The Democratic elected office holder is moving ahead at full speed with a criminal prosecution of ACORN even though the cash-strapped leftist group dissolved its national structure and has reportedly gone from 250 to just four employees.
The charges relate to ACORN’s preferred criminal activity: voter registration fraud.
Nevada alleges ACORN illegally subjected its employees to voter registration quotas and gave out bonuses for extra registrations. Such conduct is unlawful in Nevada because policy makers there believe offering incentives to voter registration canvassers provides incentives for them to present fraudulent registrations.
The fear appears to be well-founded, especially in the case of ACORN. Both ACORN and voter registration/voter mobilization subsidiary Project Vote, which used to count President Obama among its employees, routinely place “Mickey Mouse,” celebrities, out-of-state residents, and dead people, on the voter rolls every election cycle. Some ACORN critics say the group does this in order to steal elections; others say the group simply wants to cause chaos at the polls.

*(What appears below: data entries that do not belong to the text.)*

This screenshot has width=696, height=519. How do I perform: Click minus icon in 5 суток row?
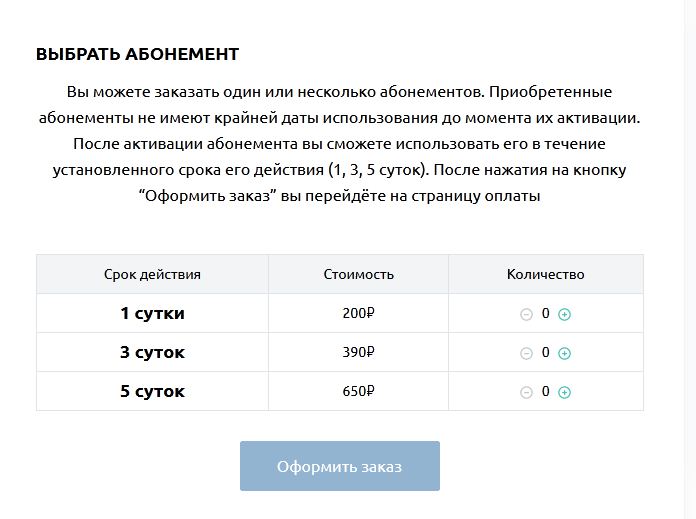[x=526, y=392]
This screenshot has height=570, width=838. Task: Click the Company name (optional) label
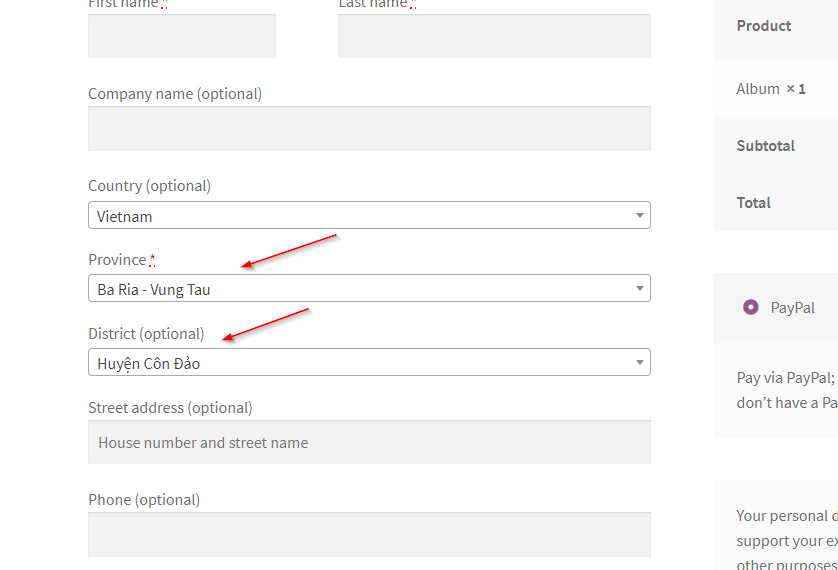click(x=175, y=94)
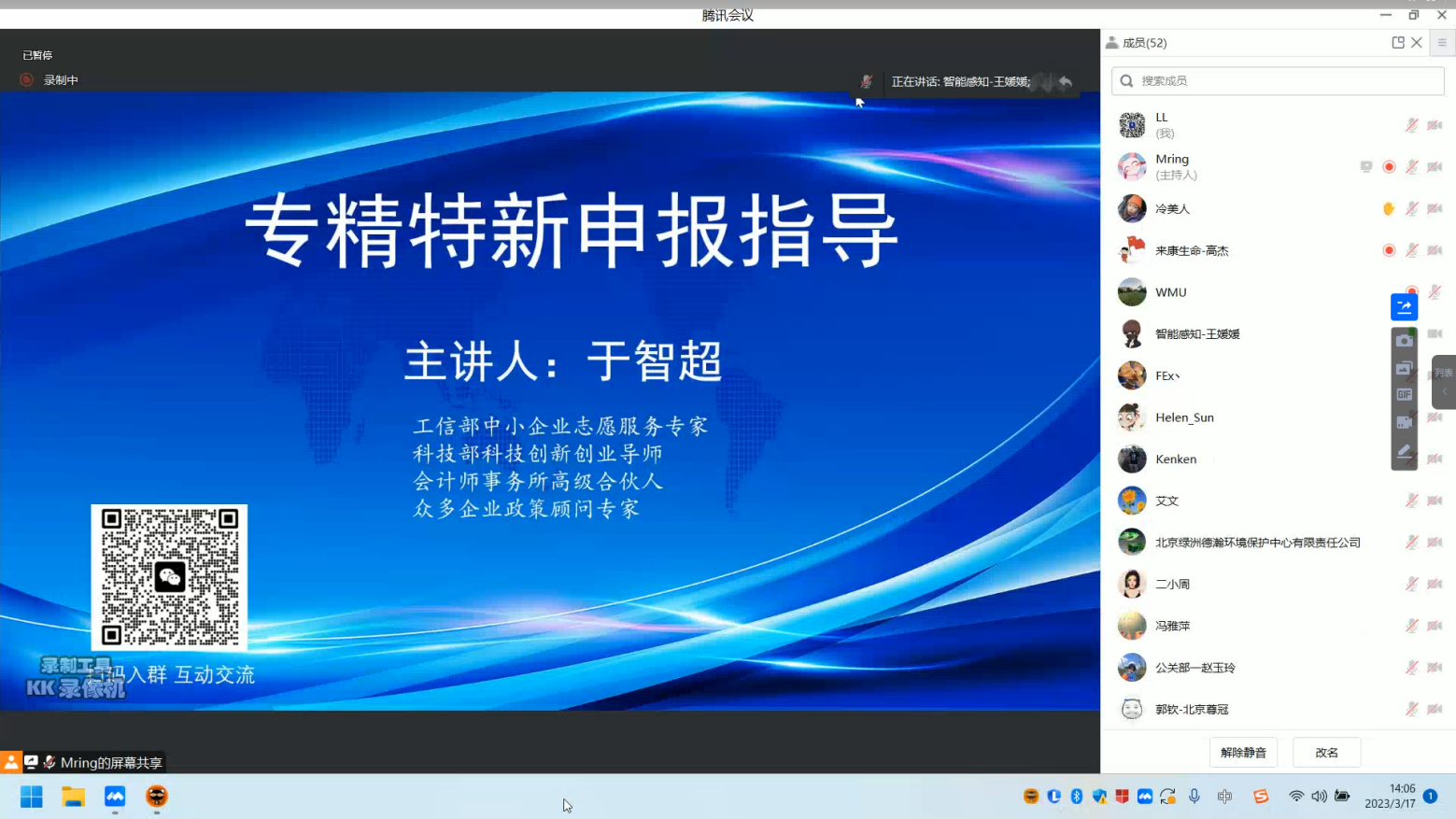The width and height of the screenshot is (1456, 819).
Task: Click the blue share button on floating toolbar
Action: (x=1404, y=306)

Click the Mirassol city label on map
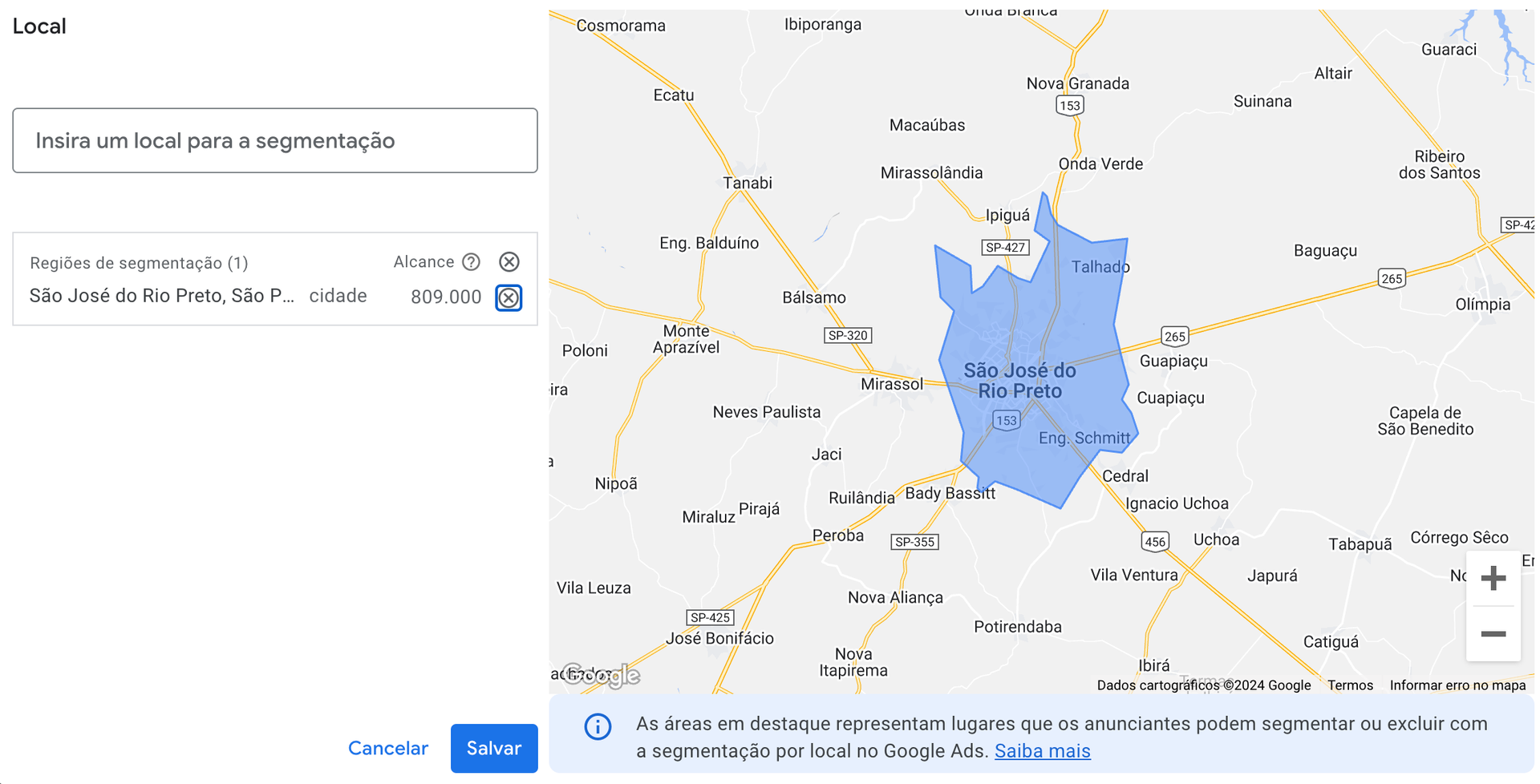891,384
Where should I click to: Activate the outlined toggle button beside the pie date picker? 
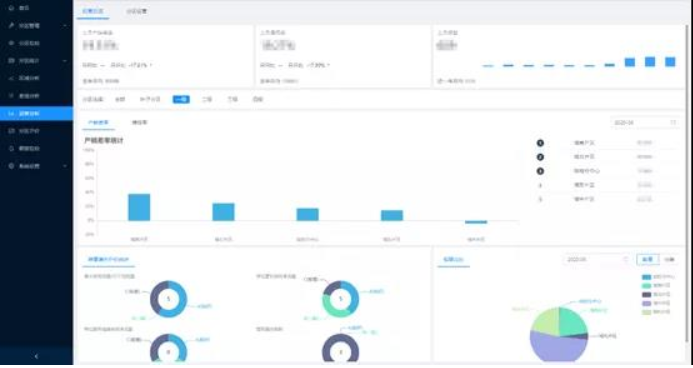[x=647, y=259]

But even legal death won’t get ACORN off the hook for election-related fraud.
According to Conrad Hafen, Nevada’s chief deputy attorney general, neither bankruptcy nor dissolution would “necessarily protect (ACORN) from prosecution” in the state.
If ACORN ends up being convicted it would send shock waves through leftist organizing circles. Such an earthquake might embolden prosecutors across America to take on ACORN and similar shady groups. It’s worth noting that until it was charged by Nevada last year, ACORN had openly bragged about its ability to duck prosecution for election fraud.
Former ACORN regional director Amy Busefink is also charged with election-related improprieties. Amazingly, Busefink continues to be employed by ACORN’s get-out-the-vote subsidiary, Project Vote, according to the staff listings on Project Vote’s website (as of July 21). A spokesman for Project Vote, which continues to operate out of ACORN’s old Washington, D.C., headquarters, did not respond to my request for comment.
Former ACORN Las Vegas field director Christopher Edwards is expected to testify against both ACORN and Busefink.
Charged with election fraud, Edwards cut a deal with prosecutors and has pleaded guilty to two counts of conspiracy to commit the crime of compensation for registration of voters.
A Las Vegas judge determined this week that ACORN and Busefink will proceed to trial Nov. 29. It remains to be seen if the adverse publicity that will no doubt be generated in the lead-up to the trial will hurt ACORN ally Sen. Harry Reid (D-Nev.).
The nation goes to the polls for congressional elections on Nov. 2.